Mme Bodchon, concierge parisienne dans le Xᵉ arrondissement, pleine de vie et au caractère bien trempé, part à la retraite dans quelques semaines. Sa loge va être transformée en local à poubelle.
Après quarante-quatre ans de vie dans cet immeuble, la décision du syndic tombe comme un couperet. Et Mme Bodchon ne sait pas où aller.
Note d'intention de Neige Pointet
J’ai emménagé à Paris en 2020, après être tombée amoureuse du Xᵉ arrondissement, ce quartier côté un peu artiste, un peu bohème, et ses cafés à 5,50 euros.
Le jour de mon installation dans un joli immeuble haussmannien – avec sa grande entrée impeccable, sa jolie courette ornée de plantes vertes, son tapis rouge glissant sur les marches le long d’une belle rampe en bois qui tournoie –, je rencontre Mme Bodchon.
J’ai été happée par son énergie, son humour et la singularité de sa présence, toujours fidèle à son poste installé sur son fauteuil dans sa loge et guettant les allers et venues à travers le rideau relevé de sa porte. Derrière son rire, j’ai découvert une femme seule, à la veille d’un basculement brutal : celui de la retraite, et peut-être de la perte de son logement.

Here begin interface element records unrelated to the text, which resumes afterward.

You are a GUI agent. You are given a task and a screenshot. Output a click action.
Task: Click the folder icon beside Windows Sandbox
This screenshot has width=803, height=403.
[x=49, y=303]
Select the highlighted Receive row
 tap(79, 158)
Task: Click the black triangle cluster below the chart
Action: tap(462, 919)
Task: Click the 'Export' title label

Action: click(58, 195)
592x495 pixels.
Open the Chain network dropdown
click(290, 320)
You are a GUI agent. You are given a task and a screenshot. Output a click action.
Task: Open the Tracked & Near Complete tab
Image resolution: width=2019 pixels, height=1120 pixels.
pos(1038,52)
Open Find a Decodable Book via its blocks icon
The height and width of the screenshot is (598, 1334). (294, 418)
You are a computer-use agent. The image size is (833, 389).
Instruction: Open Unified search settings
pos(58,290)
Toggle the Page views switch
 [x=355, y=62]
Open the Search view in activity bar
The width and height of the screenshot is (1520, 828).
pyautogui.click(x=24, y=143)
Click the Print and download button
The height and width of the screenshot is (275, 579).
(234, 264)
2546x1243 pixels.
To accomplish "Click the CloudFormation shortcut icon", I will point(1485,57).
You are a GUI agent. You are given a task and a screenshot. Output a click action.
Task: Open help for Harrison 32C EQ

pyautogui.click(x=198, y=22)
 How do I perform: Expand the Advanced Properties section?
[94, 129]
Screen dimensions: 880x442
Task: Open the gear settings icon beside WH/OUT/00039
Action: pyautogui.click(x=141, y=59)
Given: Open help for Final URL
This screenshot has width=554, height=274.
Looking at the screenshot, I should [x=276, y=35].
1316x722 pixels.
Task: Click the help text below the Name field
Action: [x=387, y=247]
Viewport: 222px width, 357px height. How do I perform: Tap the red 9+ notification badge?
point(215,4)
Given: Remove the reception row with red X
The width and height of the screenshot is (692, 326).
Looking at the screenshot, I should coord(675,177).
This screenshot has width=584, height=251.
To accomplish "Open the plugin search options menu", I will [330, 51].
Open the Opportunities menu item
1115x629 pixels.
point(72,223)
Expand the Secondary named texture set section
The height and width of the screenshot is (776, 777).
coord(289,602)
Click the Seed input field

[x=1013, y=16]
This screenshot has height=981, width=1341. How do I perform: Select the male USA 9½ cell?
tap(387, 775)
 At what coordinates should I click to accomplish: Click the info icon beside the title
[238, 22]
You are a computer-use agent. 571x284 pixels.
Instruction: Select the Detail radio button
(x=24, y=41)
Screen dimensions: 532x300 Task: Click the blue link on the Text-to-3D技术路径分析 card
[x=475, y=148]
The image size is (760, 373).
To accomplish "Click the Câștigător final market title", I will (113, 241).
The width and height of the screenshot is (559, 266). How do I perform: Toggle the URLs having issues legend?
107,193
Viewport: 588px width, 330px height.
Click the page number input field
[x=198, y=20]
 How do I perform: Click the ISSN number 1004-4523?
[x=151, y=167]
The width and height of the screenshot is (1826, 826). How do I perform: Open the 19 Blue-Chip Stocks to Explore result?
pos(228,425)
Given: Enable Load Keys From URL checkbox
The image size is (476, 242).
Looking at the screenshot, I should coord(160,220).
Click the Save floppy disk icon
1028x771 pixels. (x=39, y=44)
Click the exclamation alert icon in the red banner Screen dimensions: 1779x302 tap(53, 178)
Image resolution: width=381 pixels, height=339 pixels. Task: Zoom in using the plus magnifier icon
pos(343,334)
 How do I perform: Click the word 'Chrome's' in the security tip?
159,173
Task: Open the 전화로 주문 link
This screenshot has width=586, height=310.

J’ai voulu filmer Pascale au plus près, dans sa loge, ce minuscule espace d’à peine 15 mètres carrés dans lequel elle vit, travaille, observe, depuis quarante-quatre ans. Et qu’elle ne pourra pas garder pour y finir sa vie, car sa loge sera transformée en local à poubelle.
Ma présence est assumée : Mme Bodchon me parle comme à une confidente. Cette relation que je tisse avec elle invite le spectateur à partager cette proximité. À travers Pascale, je veux interroger notre rapport aux plus vulnérables, à nos « vieux » et à celles et ceux que la société rend invisibles. Car derrière cette trajectoire singulière, c’est une certaine idée de la solidarité et de l’humanité qui se joue.